Anybody familiar with the dynamics of the Muslim community will understand that this picture is but a projection of attitudes held and propagated by some practicing Muslims. A glance at Muslim Twitter or other social media sites will unveil this attitude more fully, with people wearing the mantle of orthodoxy uttering condescending statements towards other Muslims, who seem ‘less practicing’. Likewise, any Muslim who expresses affiliation with liberalism or feminism as an appendage onto Islam is barraged with insults and even accusations of disbelief.
This holier-than-thou attitude has become a real problem, and it is driving people away from Islam. Those who observe outward symbols of Islam, for example, a beard, thobe or hijab, but express hatred against other Muslims are actually helping to promote perceptions of Islamic orthodoxy as puritanical. How can we expect people who are not so ‘practising’ to want to better their Islam when such an image is being presented to them?
I think it’s fair to say that Muslim women are subject to this kind of attitude far more than Muslim men are. Very often, Muslim women who advocate women’s rights are shunned as feminists, which is used as a derogatory term. Casting fellow Muslims in such a light is unwarranted, and simply not helpful. If you do disagree with feminist (or other labels) being attached to Islam, making other Muslim women feel like an aberrant is the worst way to convince them of your position. They already bear the brunt of Islamophobia, but such treatment subjects them to further discrimination within their own community as well.

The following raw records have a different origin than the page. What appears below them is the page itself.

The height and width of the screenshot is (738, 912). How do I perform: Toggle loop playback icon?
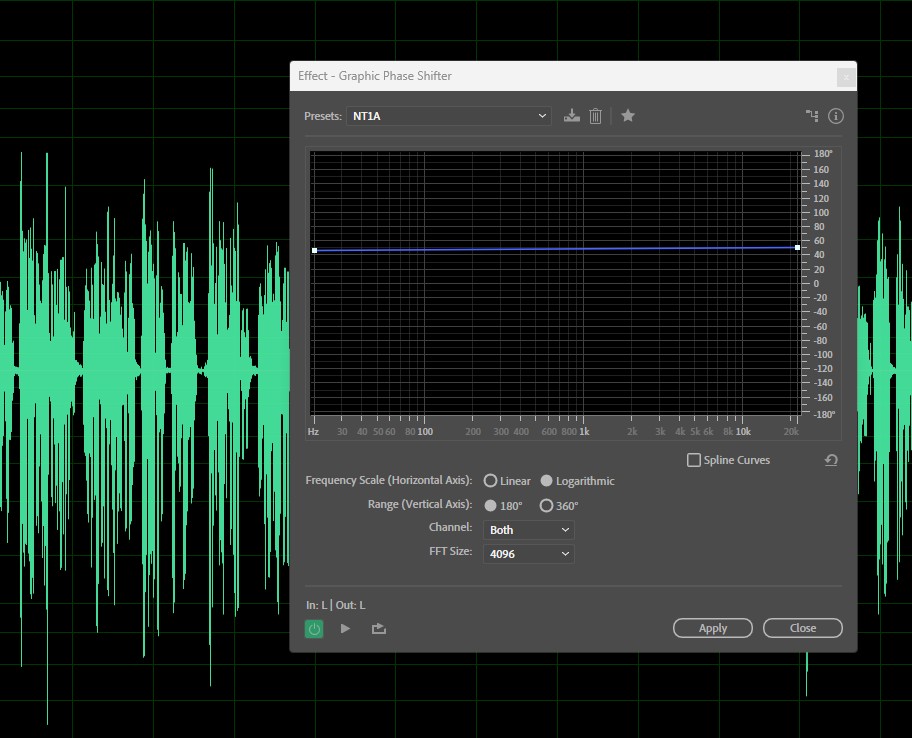point(378,629)
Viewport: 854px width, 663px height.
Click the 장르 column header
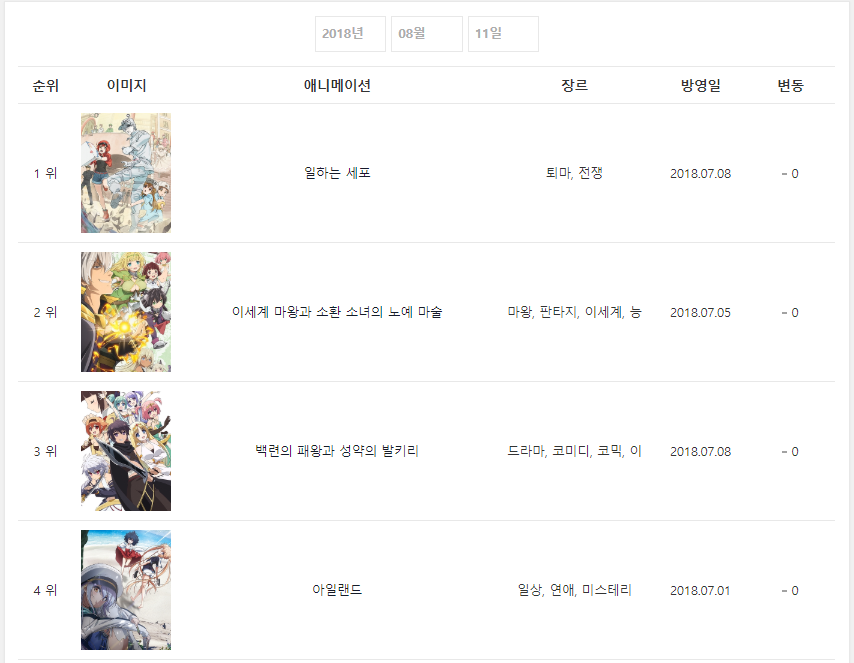click(x=575, y=86)
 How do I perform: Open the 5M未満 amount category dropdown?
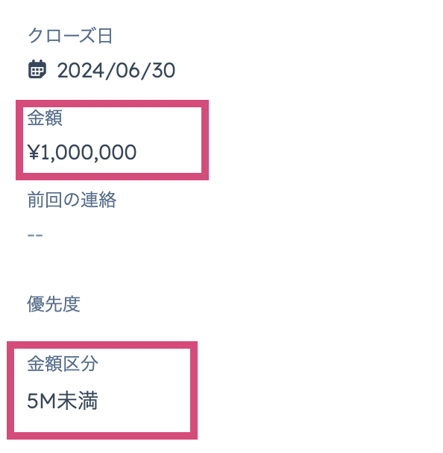point(62,401)
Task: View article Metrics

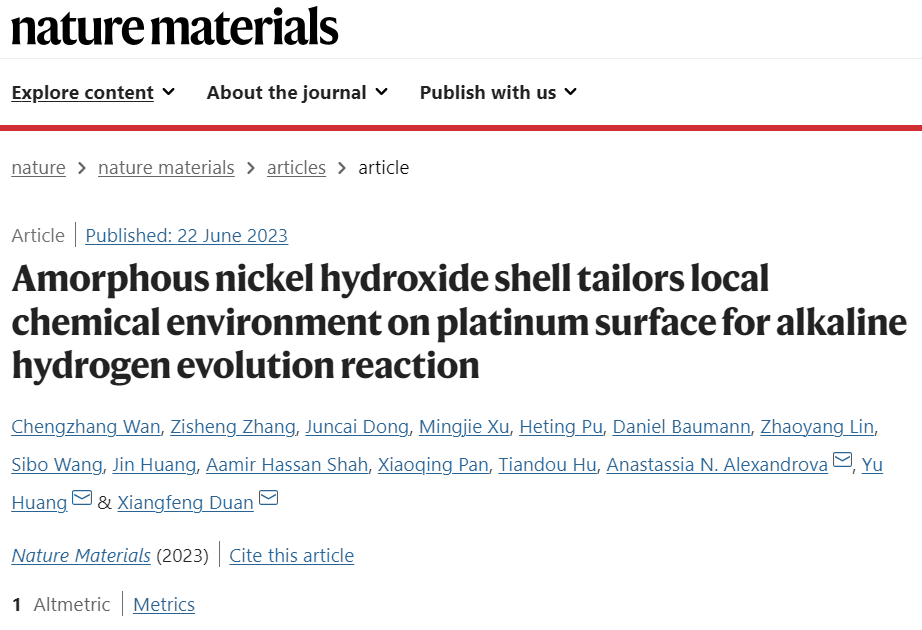Action: [x=164, y=604]
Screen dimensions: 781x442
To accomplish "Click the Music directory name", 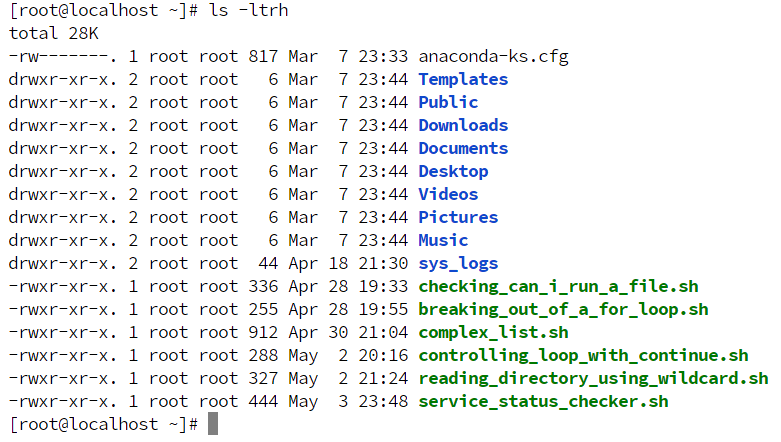I will (x=443, y=240).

It is expected and understandable, then, if they respond in an angry way. This counter-narrative does in places feature statements and sentiments that seem discriminatory against all Muslim men and can be inflammatory. Again, if you feel strongly about patriarchy and misogyny in the Muslim community, insulting and demeaning others is the worst way of convincing them of your position.
There are some people who need a hard talk, but the broadness and harshness of some of the sentiments expressed from both sides is causing a fissure to open up. As if the Ummah isn’t already divided as it is, simply by a lack of respectful dialogue, we’re opening up another gaping chasm.

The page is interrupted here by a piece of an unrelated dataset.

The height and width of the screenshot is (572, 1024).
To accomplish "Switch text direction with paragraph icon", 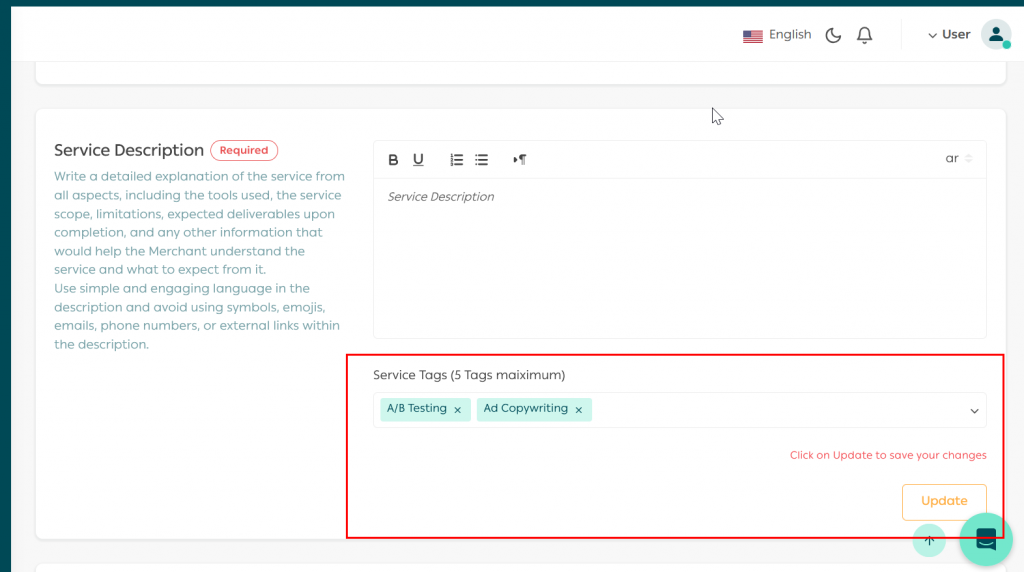I will pos(519,160).
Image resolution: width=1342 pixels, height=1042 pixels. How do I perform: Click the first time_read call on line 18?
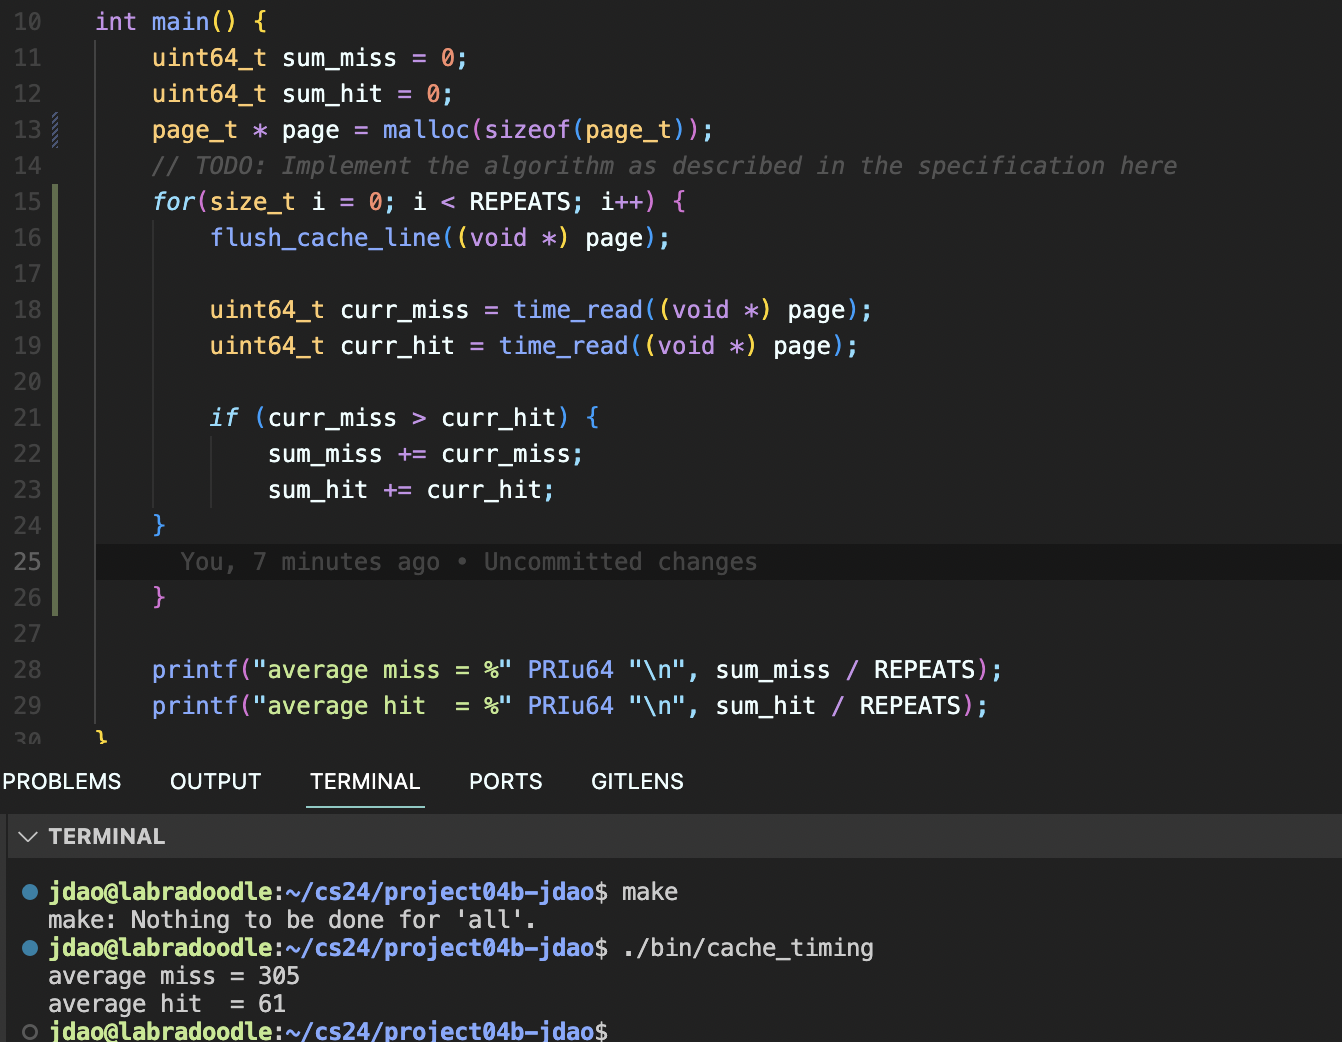tap(577, 310)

Instead of hurling accusations, we need to start by remembering that both sides of a discussion are Muslim. Therefore, both sides are invested in pleasing God. This in itself should be enough to beautify our discussions with manners, warmth and respect.

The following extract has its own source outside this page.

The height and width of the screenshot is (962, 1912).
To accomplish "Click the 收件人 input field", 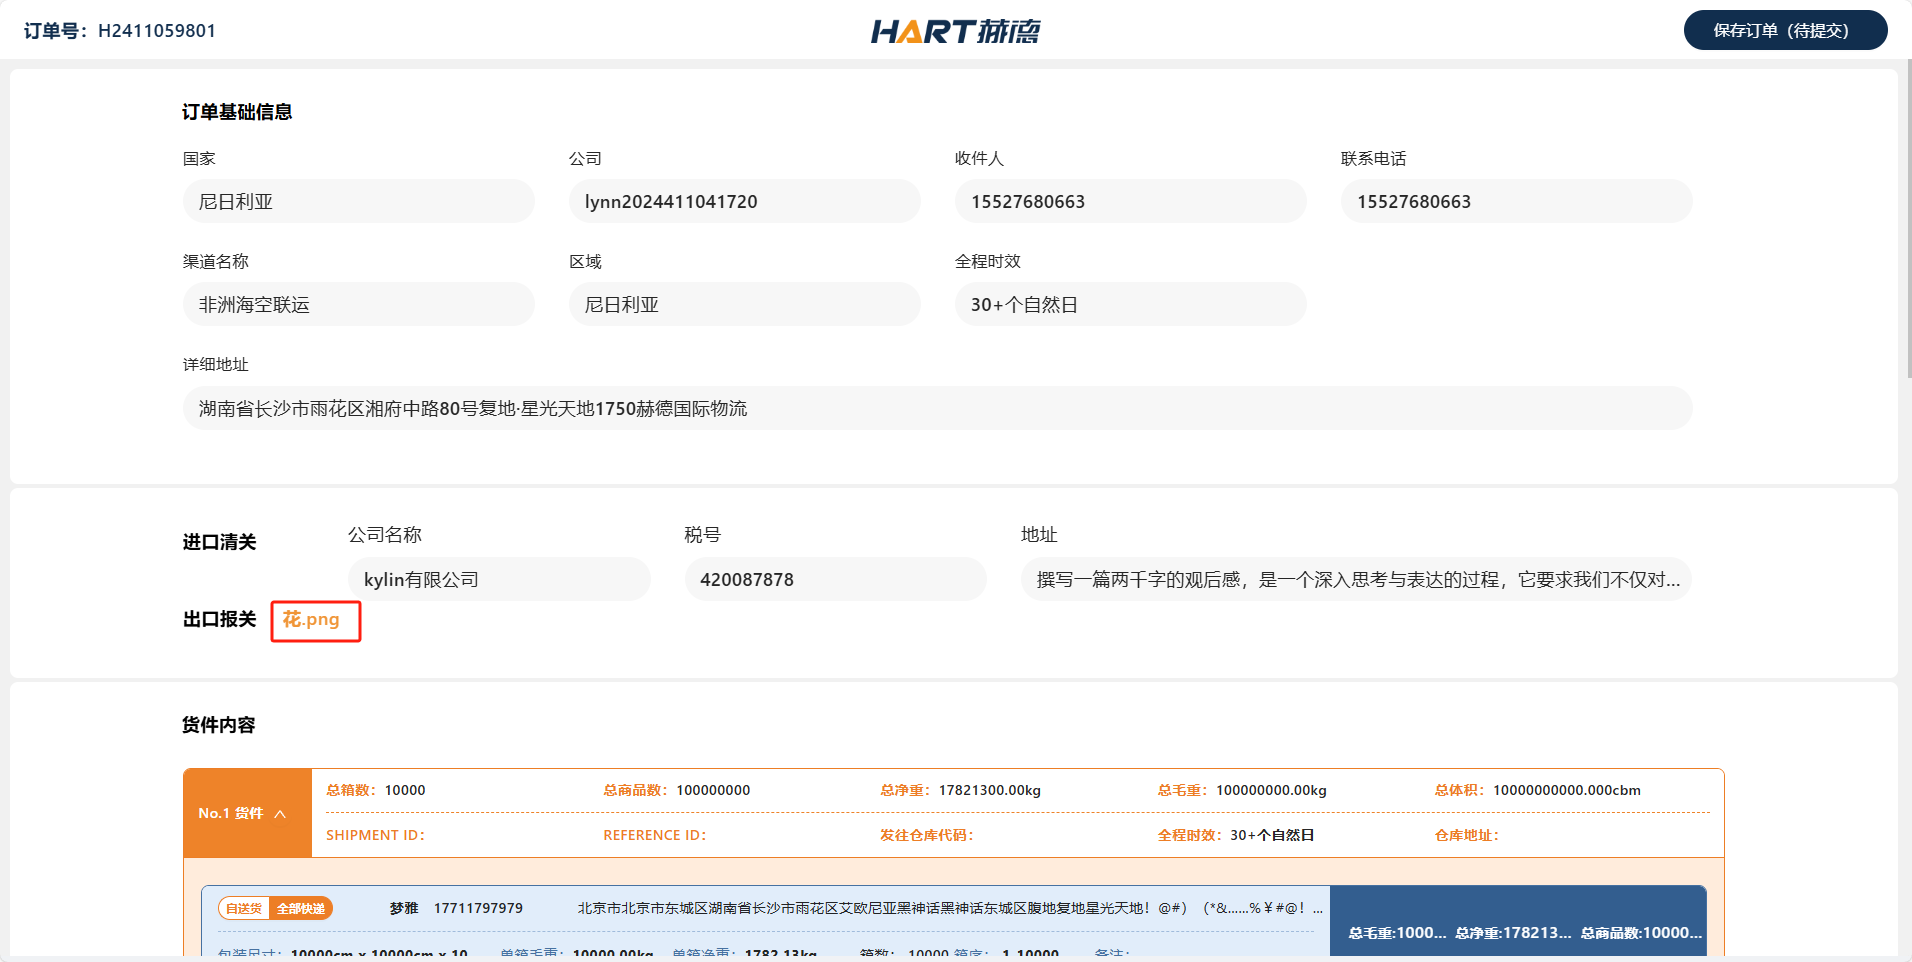I will (1130, 202).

Notice, I don’t belittle the effort to challenge the claims that Islam is liberal or feminist. Personally, and bearing in mind how I’ve operationalised these two concepts, I don’t think Islam is in need of ephemeral external ideologies. Nor do I think that scholars and learned Muslims shouldn’t clarify Islamic perspectives on certain topics. Indeed, it is their duty to clarify right from wrong. But the manner in which these issues are addressed really needs to change. Both sides need to look at the other as believers, and the excellent mannerisms that believers are commanded to uphold need to characterise these discussions. Musa was commanded to speak to the Pharaoh, the worst of all humans, with gentle speech:
“Go, both of you, to Pharaoh, for he has exceeded all bounds. Speak to him gently so that he may take heed, or show respect.”
Surah Taha, 20:43-44
If this is how we should speak to the worst of humanity, how ought we speak to other Muslims, who belong to the greatest of nations? Have your dialogue, keep your opinions, but please O Believers, speak to each other with respect. I don’t think it’s necessary to have a list of ways to show each other respect when having discussions. I think we’re all very much aware of what good respectful conduct is. All that is really needed is for us to put into practice what we already know, and what Islam emphasises upon so much.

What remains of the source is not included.